SAYIT, et al,
This is very applicable to the "Question of Palestine." Certainly nothing about the range of possible answers is a given.
Can Palestinians Govern "Palestine?"
• it illustrates the failure of Palestinians to establish an electoral democracy and a genuinely functional state.
• Fatah correctly sees cooperation with Israel and the international community as the path to an independent state.
• Hamas sees the destruction of Israel as the only solution.
(COMMENT)
There are some huge chunks of considerations that need to be addressed.
• The "knowledge, skills, and abilities," (KSAs) to actually form a collection of personnel that can handle the functions of government.
∆ The knowledge being the experience or education in practical understanding of a governance.
∆ The skills in the performance of specific tasks that render a desired results --- within a given amount of time, energy, and fiscal limitations.
∆ The abilities the varied physical capacities and the essential materials to necessary to assemble a functioning entity.
• A citizenry that actually "wants" to exert the effort to assemble a self-governing, autonomous nation. Or, one nation (Palestine) with two autonomous Provinces (The West Bank and Gaza Strip); the union these two entities as a single sovereign state.

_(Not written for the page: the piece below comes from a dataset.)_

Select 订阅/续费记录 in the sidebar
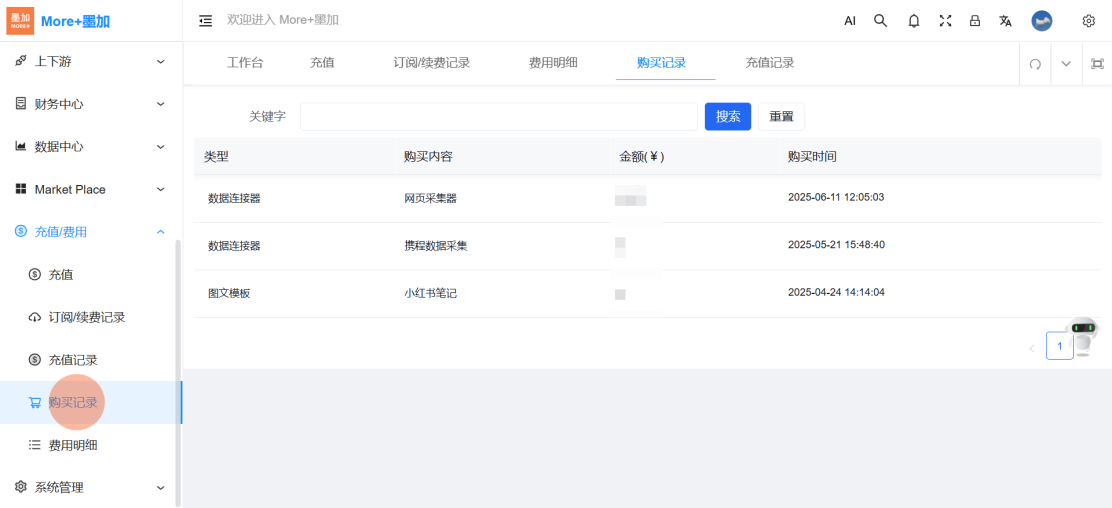Screen dimensions: 1112x508 click(x=87, y=317)
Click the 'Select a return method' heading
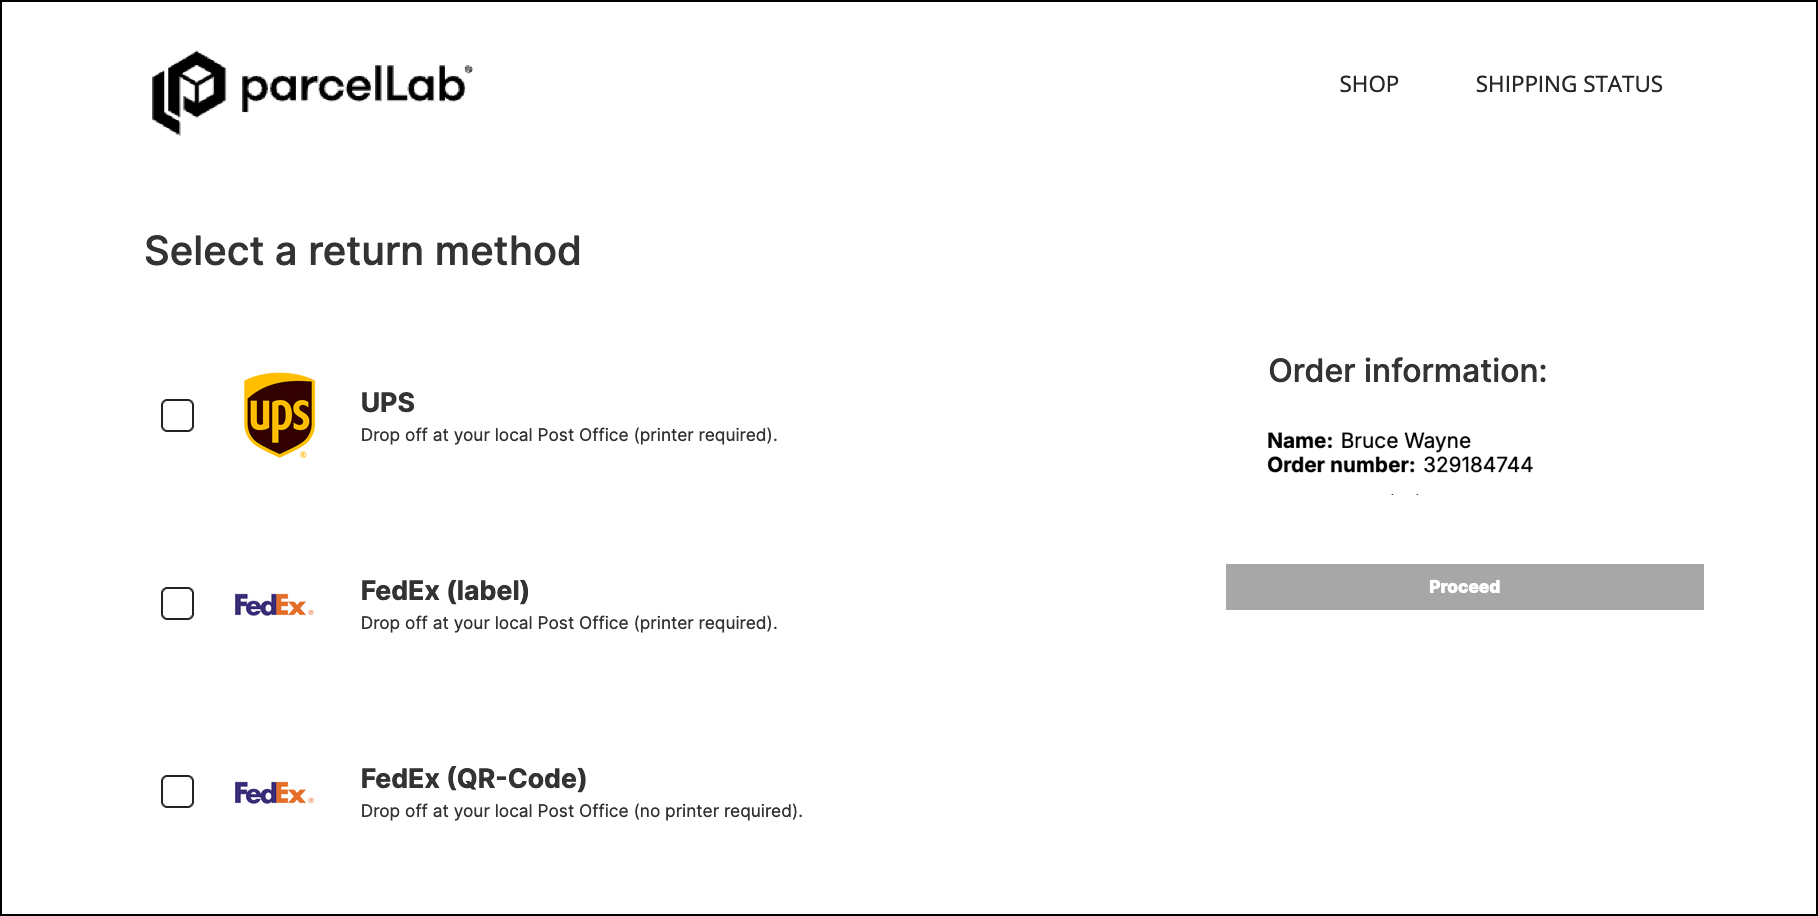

If the Palestinians really "wanted" a measure of autonomy, surely they would have been able to demonstrate that sometime during the last 70 years. The fact of the matter is that they have set the political and diplomatic conditions necessary to achieve that goal. The fact that they have not means that either they:
• Do not have the prerequisite KSAs to accomplish the establishment of government.
• Do not have the motivation to establish the government.
• Do not have either KSAs or the motivation to create a functional government.
The international community can build a KSA base from which the prerequisites could establish an autonomous government. But it is impossible to inject motivation and leadership when the mindset of the Arab Palestinian is pointed in a hostile direction:
The High Commissioner wishing the Advisory Council to approximate as closely as possible to the abortive Legislative council, proposed to reconstitute it on the lines suggested for the latter body, that is to say with 10 officials and 8 Moslem, 2 Christians and 2 Jewish Palestinians. But of the 10 Arabs whom he nominated, 7 withdrew their acceptance under political pressure. The High Commissioner did not wish to replace them with men of less standing. It thus proved impossible to constitute a representative Advisory Council.
Later in 1923, a third attempt was made to establish an institution through which the Arab population of Palestine could be brought into cooperation with the government. The mandatory Power now proposed “the establishment of an Arab Agency in Palestine which will occupy a position exactly analogous to that accorded to the Jewish Agency”. The Arab Agency would have the right to be consulted on all matters relating to immigration, on which it was recognised that “the views of the Arab community were entitled to special consideration”. The Arab leaders declined that this offer on the ground that it would not satisfy the aspirations of the Arab people. They added that, never having recognised the status of the Jewish Agency, they had no desire for the establishment of an Arab Agency on the same basis.
The UN Palestine Commission asked the Arab Delegation for representation in early 1948. Of course the answer was "no."
"You can lead a horse to water --- but you can't make it drink, swim or snorkel."